A mature buck isn’t everyone’s goal. Some hunters may be satisfied with a healthy 2- or 3-year old buck, and to get there you need only spare the yearling age class. You may also want a category for management or cull bucks. Culling spikes was once widely practiced but has proven largely ineffective, except in certain very specific circumstances. Culling over-mature bucks or older bucks showing poor antler characteristics won’t do much to change herd genetics or antler quality in the herd, but will serve to remove an extra mouth, and provide hunters a bonus on slow days.
The bottom line is this: you need to figure out what best fits your land, deer population and specific objectives. Each case is different, and in some cases it may take a little experimenting. Talk to a professional or keep pouring the pages of Mossy Oak for more specific advice on hunting and land management strategies.
How many of each sex you should target will depend on existing and objective sex ratios. You’ll probably want to come as close to even (1:1) as possible. Most herds are well within the 2:1 to 3:1 range, which is fine. Because most hunting pressure is directed toward bucks, the sex ratio tends to be skewed toward does anyway, though usually not to the extent you might think. Most hunters consider all antlerless deer to be does, when in fact, roughly 50 percent of fawns are bucks. Even in the worst case, you can't get much more than 5:1, except with extremely intensive management inside an enclosure. If you know what you have on the ground and have set specific objectives, the task of figuring out what to harvest becomes fairly simple.
It used to be something of an afterthought, but with predator populations exploding over much of the eastern U.S., predator control has taken on added importance in recent years. Studies in the southeast have shown recent dramatic declines in doe:fawn ratios, due largely to coyote predation. How intensive you get will depend on your means and ambition. You’ll never remove them all, but the more the better. Here is another area where you may be better off seeking professional help.

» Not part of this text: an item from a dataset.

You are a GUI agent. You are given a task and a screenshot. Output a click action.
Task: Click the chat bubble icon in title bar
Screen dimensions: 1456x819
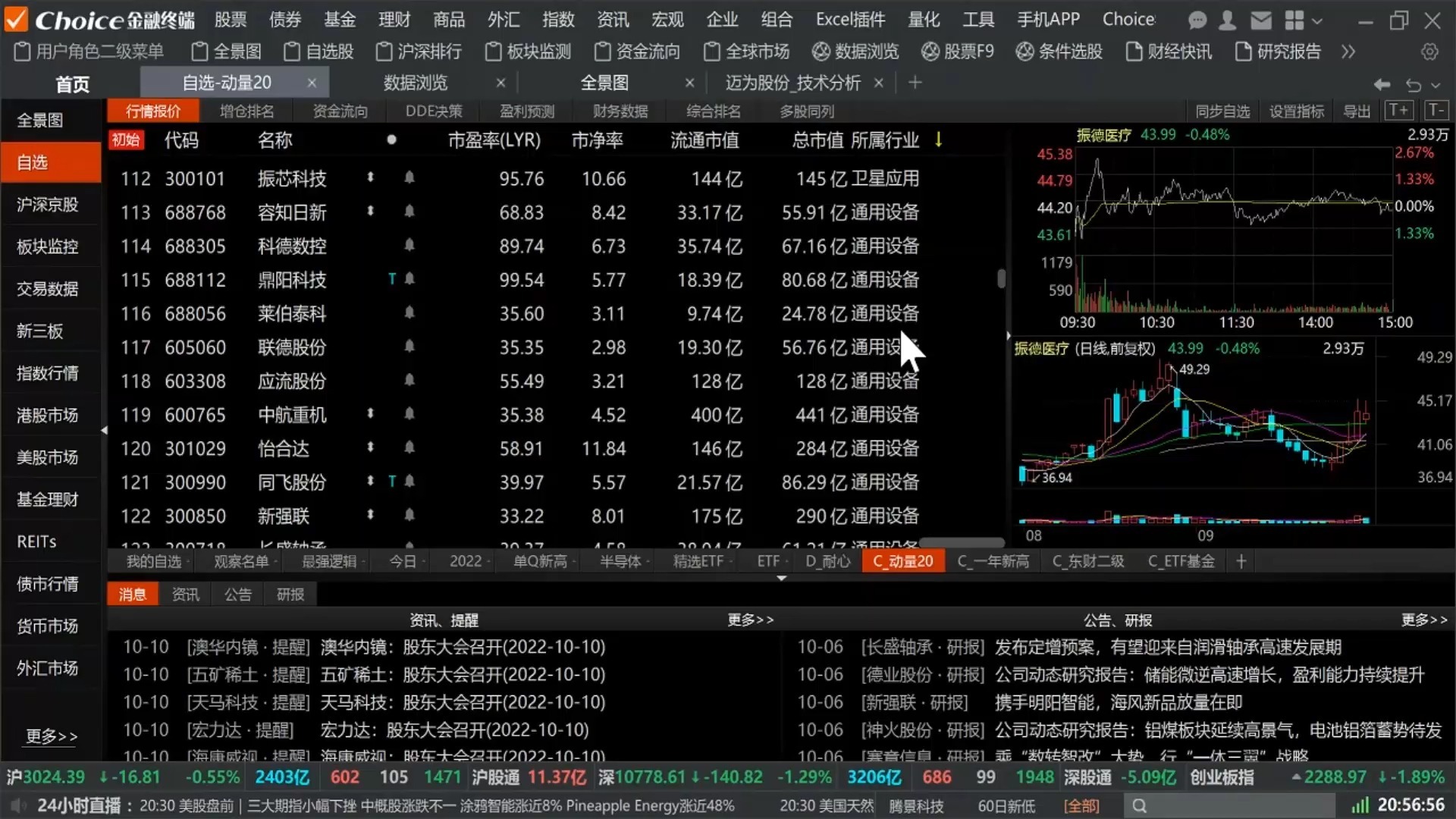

Another important aspect of your management plan is recording as much information as possible about the deer you harvest. The more information you collect, the better. At a bare minimum, you should record date, sex and weight (live and dressed) of all deer taken. You should also try to age them - most often done by tooth-wear and replacement. If you’re not comfortable with this, consulting biologists and some states provide this as a service. Simply collect and number jaw bones and send them off for analysis after the season. You may also want to collect antler measurement data and daily field observations.
Over time, this information makes it easier to recognize trends. As habitat improves or your herd becomes more balanced, you should see an increase in body size and possibly antler dimensions. A noticeable decrease could be a sign something is amiss. Results are even more useful when used in conjunction with other information like camera surveys, hunter observation data and habitat evaluations.
Don’t worry if you don’t get it right the first time, it’s a work in progress. Deer management is a dynamic process influenced by numerous variables, only some of which you have control over. Furthermore, deer are an extremely resilient and adaptable species. If you see signs you may be over-harvesting or you experience a disease outbreak, simply scale back for a season or two. If your habitat shows signs of overabundance, amp things up next season. Unless you go to extremes one way or the other, you can’t do too much damage. And along the way, you’re always learning more about deer management.